Presumably in this case it has something to do with how Hershey owns the rights for Kit-Kat in the USA, but Nestle everywhere (at least as far as I know) else.


Japanese retail space (as in, the physical space available in the stores) favors small batches. US retail space favors economies of scale.


Do you know why this is? This seems to be true across a variety of products, including way more interesting fast food offerings.


It does seem like Japanese brands are more optimized for smaller size and number of batches. Could be due to accommodating logistics, media hype culture, denser population, omnipresent convenience stores, etc.

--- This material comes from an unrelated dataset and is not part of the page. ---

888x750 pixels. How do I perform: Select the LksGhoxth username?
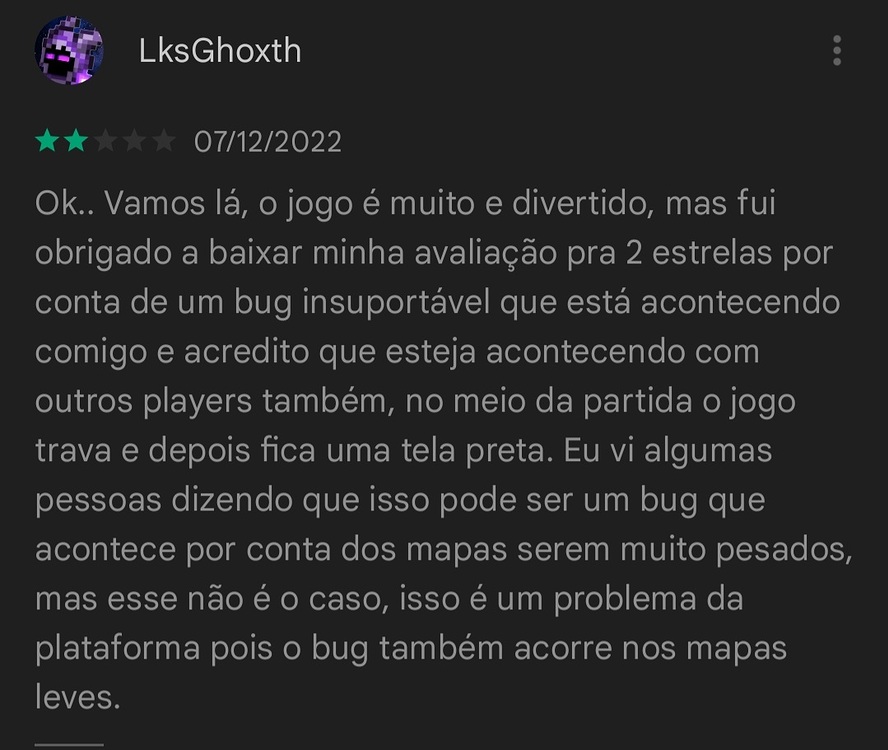pos(220,50)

Because it's two different companies.

KitKat around the world is Nestle. KitKat in the US is under license to Hershey. Licensing is expensive.


It's Nestle in the UK, and they don't sell the Japanese bonus snacks here either.


It's also hard to understand just how popular KitKats are in Japan and how their products and limited time offers cater uniquely to the Japanese audience.

KitKat has a lot of competition in the UK where caramels are way more popular than weird KK flavors.


License it to Mondelez and suddenly it will have lots of flavors you won't likely buy....


KitKat are already full of wafer so Mondelez wouldn't be motivated to 'put anything in the chocolate bar at all so long as it's not chocolate'. What's cheaper than wafer? I guess if they can make more of the inside wafer, so there's less chocolate coating?

Perhaps you can make wafer bubbly, so it's more air? Although it's cheaper to just put it in a plastic wrapper and fill the wrapper with nitrogen...


If you go to the Japan Centre in London you can find various flavours of Japanese Kitkats.


I can't recommend anyone going to Japan Centre because you will spend a lot of money.

Last time I was there I spent about £100 on sweets that had tiny little train cars in them and the chocolate was terrible and I ate all of it.